ADVERTISEMENT
Four-year data from ILLUMENATE Pivotal trial reaffirms safety profile of Philips Stellarex low-dose Drug-Coated Balloon
- Mortality rates similar to standard of care through four years with excellent rate of follow-up compliance
- Philips Stellarex is the only low-dose Drug-Coated Balloon (DCB) to demonstrate sustained treatment effect and high safety profile through four years
Amsterdam, the Netherlands and Leipzig, Germany – Royal Philips (NYSE: PHG, AEX: PHIA), a global leader in health technology, today announced the four-year results from the randomized controlled ILLUMENATE Pivotal trial in the U.S. With an excellent follow-up compliance rate of over 95% in a highly complex disease patient cohort, the data show similar mortality rates through four years for patients treated with Stellarex compared to those treated with the current standard of care (plain balloon angioplasty). The results were presented at the Leipzig Interventional Course today, January 28th, by Sean Lyden, MD, Chairman of the Department of Vascular Surgery, Cleveland Clinic (U.S.), and co-Primary Investigator for the ILLUMENATE Pivotal trial [1].
The four-year ILLUMENATE Pivotal trial data are the latest data from a series of trials evaluating the safety and efficacy of the Philips Stellarex .035″ low-dose [2] DCB in restoring and maintaining blood flow in the superficial femoral artery and popliteal arteries of patients with peripheral arterial disease. The results were evaluated compared to percutaneous transluminal angioplasty (PTA) treatment with uncoated balloons, the current standard of care.
“The four-year data from the ILLUMENATE Pivotal trial further substantiates the three-year results that were presented at LINC 2019 and published in Circulation in 2019,” said Sean Lyden, MD. “The high compliance follow-up rate further affirms the findings of these data in a complex patient population.”
The study’s patient population is complex with a high proportion suffering from severely calcified lesions. The mortality rate at four years was virtually identical between the two patient groups, at 15.6% for the Stellarex patient group and 15.2% for the control group. Secondary safety outcomes were also similar across the two groups. The four-year data also show a clinically relevant lower rate of clinically-driven target lesion revascularization (CD-TLR) in the Stellarex DCB patient group of 28.2%, vs 34.1% in the control group. CD-TLR is a commonly used indicator of treatment efficacy durability.

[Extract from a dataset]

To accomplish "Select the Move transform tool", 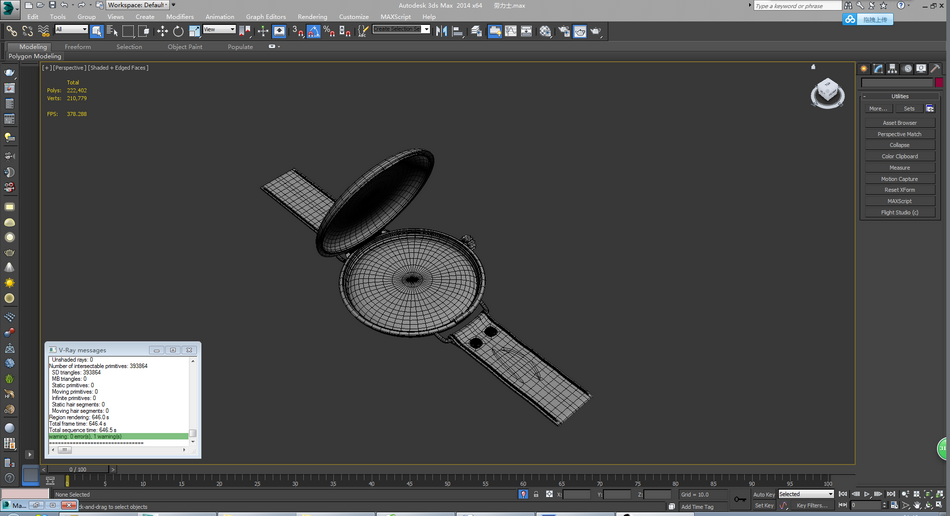I will coord(163,31).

“The ILLUMENATE Pivotal four-year data builds on the robust, consistent long-term data of the Stellarex clinical evaluation program,” said Chris Landon, general manager, Image Guided Therapy Devices at Philips. “We continue to make relevant data available to healthcare providers in order to help them make an informed decision on the optimal treatment for often complex disease patients with peripheral arterial disease.”

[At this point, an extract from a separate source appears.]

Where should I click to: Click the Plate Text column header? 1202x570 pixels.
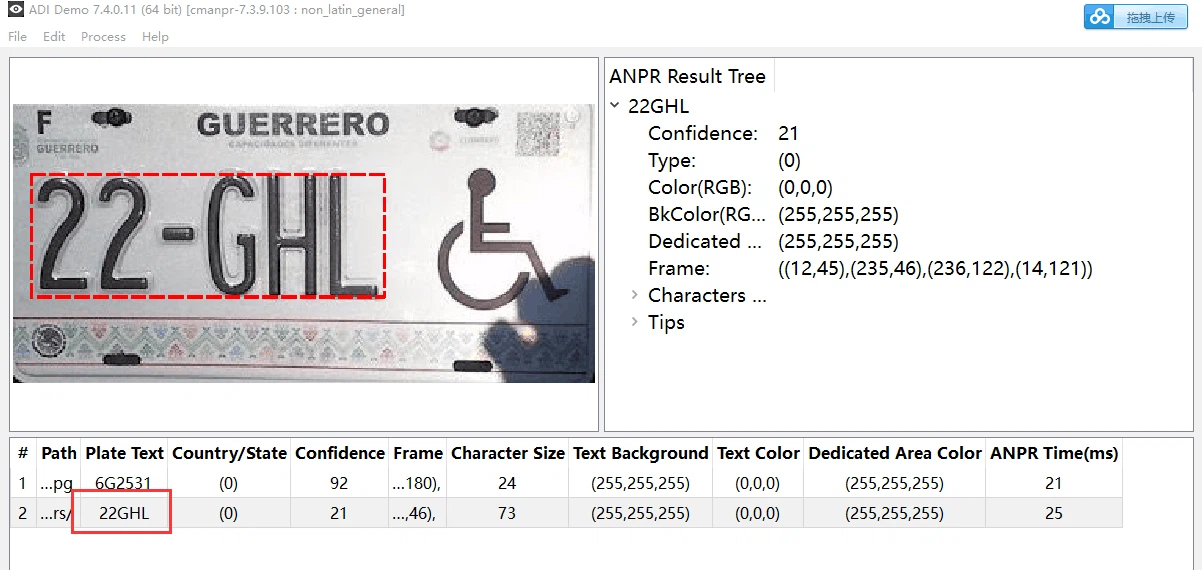click(124, 453)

Featuring Philips EnduraCoat technology, a unique coating consisting of a polyethylene glycol excipient with amorphous and crystalline paclitaxel particles dispersed in it, the Stellarex .035” DCB is unlike any other drug-coated balloon for the treatment of peripheral artery disease. EnduraCoat technology provides efficient drug transfer and effective drug residency coupled with high coating durability and minimal particulate loss, thereby enabling a low therapeutic drug dose.
[1] As the study sponsor, Philips was involved in the study design and data collection but was not involved in the analysis or interpretation of the data. Sean Lyden has a consulting relationship with Philips but has not received financial compensation from Philips with regard to the Pivotal data analysis and presentation.
[2] Low-dose DCBs are those that deliver a dose of only 2 micrograms of the drug paclitaxel per square millimeter, which is lower than some other DCBs on the market.